Tip 2: If you find this too sticky and not pliable, you can use additional few sprinkling of rice flour/maida (all purpose flour) until it does. Make sure too much flour is NOT added. The taste might get affected. That's why its preferable to go with less water and then added if needed than vice versa.

Let it sit for few minutes until its cool enough to handle. It should still be hot - only just enough to enable you to handle the dough. Dont let it get cold.  Set aside two small bowls - one with oil/ghee, another with warm water. Grease your hands with oil and start kneading the dough.
The idea is to make it pliable - into a smooth consistency like that of chapathi dough. The difference is that while chapathi dough has gluten and will stretch, rice flour lacks the gluten and will not be stretchy.
The dough will be smooth but yet slightly sticky.
Grease your palms well and break off a small piece from the dough. You should be able to rotate the dough into an extremely smooth ball - as seen in the picture.

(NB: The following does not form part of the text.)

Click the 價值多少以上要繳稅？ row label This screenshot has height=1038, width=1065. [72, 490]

Alternate now between dipping your fingers and greasing it with oil and warm water for preparing the rest of the steps. Using your thumb and other fingers , make a small crater in the ball you made, like an inverted cone. 

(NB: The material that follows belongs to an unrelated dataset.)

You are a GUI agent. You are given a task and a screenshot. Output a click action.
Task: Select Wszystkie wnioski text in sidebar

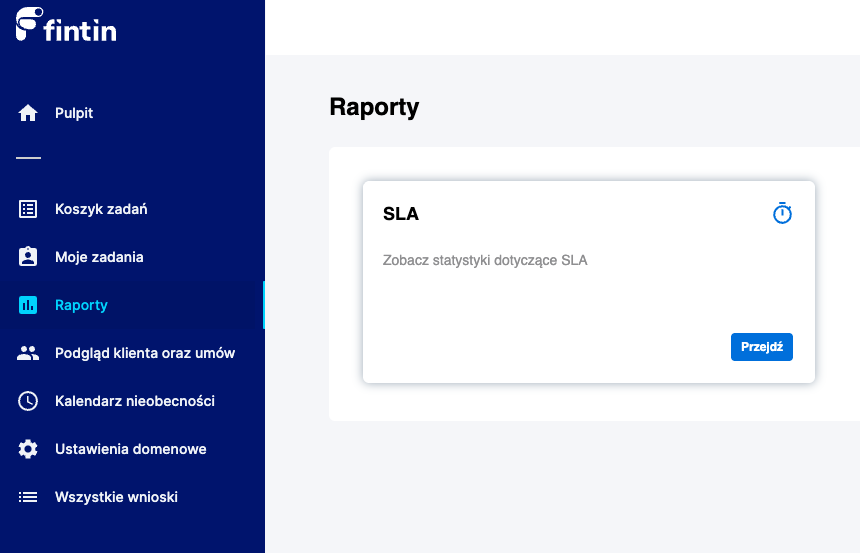tap(116, 497)
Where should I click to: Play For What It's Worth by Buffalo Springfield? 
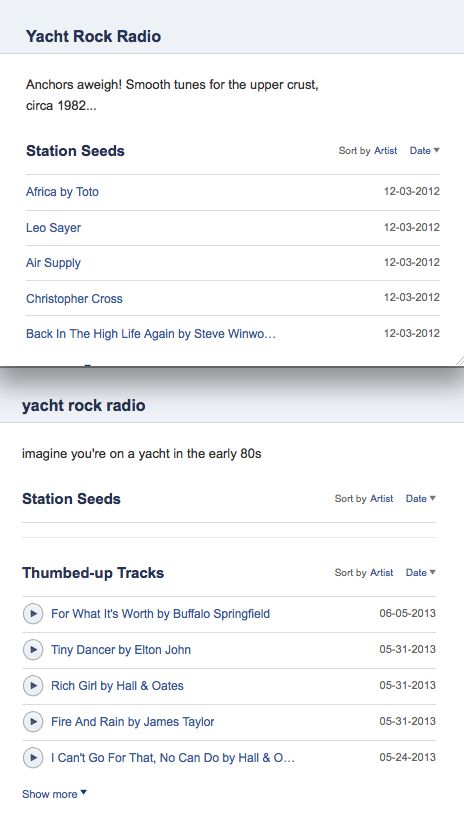33,614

Slowly rotate and go around making this crater until it looks little bigger. Make the crater sufficiently big enough to drop in the rounds of filling you made earlier.
Drop the sweet filling you made into the depression.

Very slowly brings the ends together over the top of the filling. Be gentle.
Bring it together so that you can pinch the top, sealing the filling.  Pinch to make a small horn.
You can always pinch off excess dough and shape the remaining to look like a beak. 

Repeat with rest of the dough. Now steam them for about 7 minutes. To know its done the color slightly changes and the cover becomes little translucent.
Once done, remove and drizzle some ghee on top of it (optional) and enjoy it warm/hot.



  1. Kalakkura Chitra. Chance illai.

  2. Wow! Missed this post. Superb pics. Came to know that you took all the snaps yourself! Chance illanga. Andha otha kai snap super!

    Nice contrasting color of the plate and positioning of it as well. Super.